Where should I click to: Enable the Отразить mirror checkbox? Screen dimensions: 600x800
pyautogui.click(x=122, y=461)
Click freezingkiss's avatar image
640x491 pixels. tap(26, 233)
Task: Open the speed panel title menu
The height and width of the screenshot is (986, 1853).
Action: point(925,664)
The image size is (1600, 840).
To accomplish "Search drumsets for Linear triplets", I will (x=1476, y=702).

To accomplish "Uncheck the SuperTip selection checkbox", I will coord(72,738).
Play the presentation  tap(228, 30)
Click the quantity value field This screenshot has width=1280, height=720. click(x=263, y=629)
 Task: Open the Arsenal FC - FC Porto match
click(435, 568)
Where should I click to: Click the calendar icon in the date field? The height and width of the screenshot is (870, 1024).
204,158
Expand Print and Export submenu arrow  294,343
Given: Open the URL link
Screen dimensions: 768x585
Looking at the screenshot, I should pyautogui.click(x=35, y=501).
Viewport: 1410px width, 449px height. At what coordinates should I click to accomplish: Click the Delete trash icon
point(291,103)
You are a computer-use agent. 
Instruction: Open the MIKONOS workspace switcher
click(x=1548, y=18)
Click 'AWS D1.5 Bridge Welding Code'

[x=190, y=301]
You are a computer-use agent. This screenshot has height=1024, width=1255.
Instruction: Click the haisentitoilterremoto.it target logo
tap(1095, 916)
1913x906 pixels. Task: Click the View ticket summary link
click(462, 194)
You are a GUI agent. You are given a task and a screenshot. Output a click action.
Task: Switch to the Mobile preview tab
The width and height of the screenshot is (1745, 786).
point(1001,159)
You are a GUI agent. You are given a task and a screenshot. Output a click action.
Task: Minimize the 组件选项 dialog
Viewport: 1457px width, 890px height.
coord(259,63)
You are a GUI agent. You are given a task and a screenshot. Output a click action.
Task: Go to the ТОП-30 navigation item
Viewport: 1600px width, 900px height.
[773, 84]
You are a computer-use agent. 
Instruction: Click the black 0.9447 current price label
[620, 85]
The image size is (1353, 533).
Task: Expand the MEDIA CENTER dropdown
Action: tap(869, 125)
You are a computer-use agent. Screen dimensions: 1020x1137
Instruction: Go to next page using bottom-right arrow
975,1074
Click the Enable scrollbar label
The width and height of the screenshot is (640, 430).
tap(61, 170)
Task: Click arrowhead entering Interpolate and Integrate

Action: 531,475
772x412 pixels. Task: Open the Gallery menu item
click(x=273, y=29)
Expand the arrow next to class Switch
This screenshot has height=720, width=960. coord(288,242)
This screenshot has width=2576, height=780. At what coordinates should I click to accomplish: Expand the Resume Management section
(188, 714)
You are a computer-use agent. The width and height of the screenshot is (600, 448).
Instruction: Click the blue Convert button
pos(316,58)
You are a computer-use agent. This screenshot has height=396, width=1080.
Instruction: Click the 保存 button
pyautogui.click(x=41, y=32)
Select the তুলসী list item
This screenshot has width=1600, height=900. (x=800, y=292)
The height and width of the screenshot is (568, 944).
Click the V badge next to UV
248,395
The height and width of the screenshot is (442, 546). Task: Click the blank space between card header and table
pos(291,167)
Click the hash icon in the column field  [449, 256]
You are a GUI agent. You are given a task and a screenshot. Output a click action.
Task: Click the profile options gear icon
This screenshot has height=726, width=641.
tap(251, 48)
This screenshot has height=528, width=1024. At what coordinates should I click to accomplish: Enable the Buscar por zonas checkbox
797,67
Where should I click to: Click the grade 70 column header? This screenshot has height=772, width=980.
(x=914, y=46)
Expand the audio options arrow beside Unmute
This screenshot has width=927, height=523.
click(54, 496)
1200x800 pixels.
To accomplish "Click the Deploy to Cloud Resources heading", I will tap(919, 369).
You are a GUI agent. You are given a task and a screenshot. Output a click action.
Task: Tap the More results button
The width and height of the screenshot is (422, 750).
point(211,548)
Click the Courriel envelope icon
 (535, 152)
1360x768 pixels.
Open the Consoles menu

---

→ **Exercise brief**
All lines above between those holding "The height and width of the screenshot is (442, 546)." and "Task: Click the profile options gear icon", inclusive, must be set down unchanged, and no other line may be included.

→ **Expected answer**
The height and width of the screenshot is (442, 546). Task: Click the blank space between card header and table
pos(291,167)
Click the hash icon in the column field  [449, 256]
You are a GUI agent. You are given a task and a screenshot. Output a click action.
Task: Click the profile options gear icon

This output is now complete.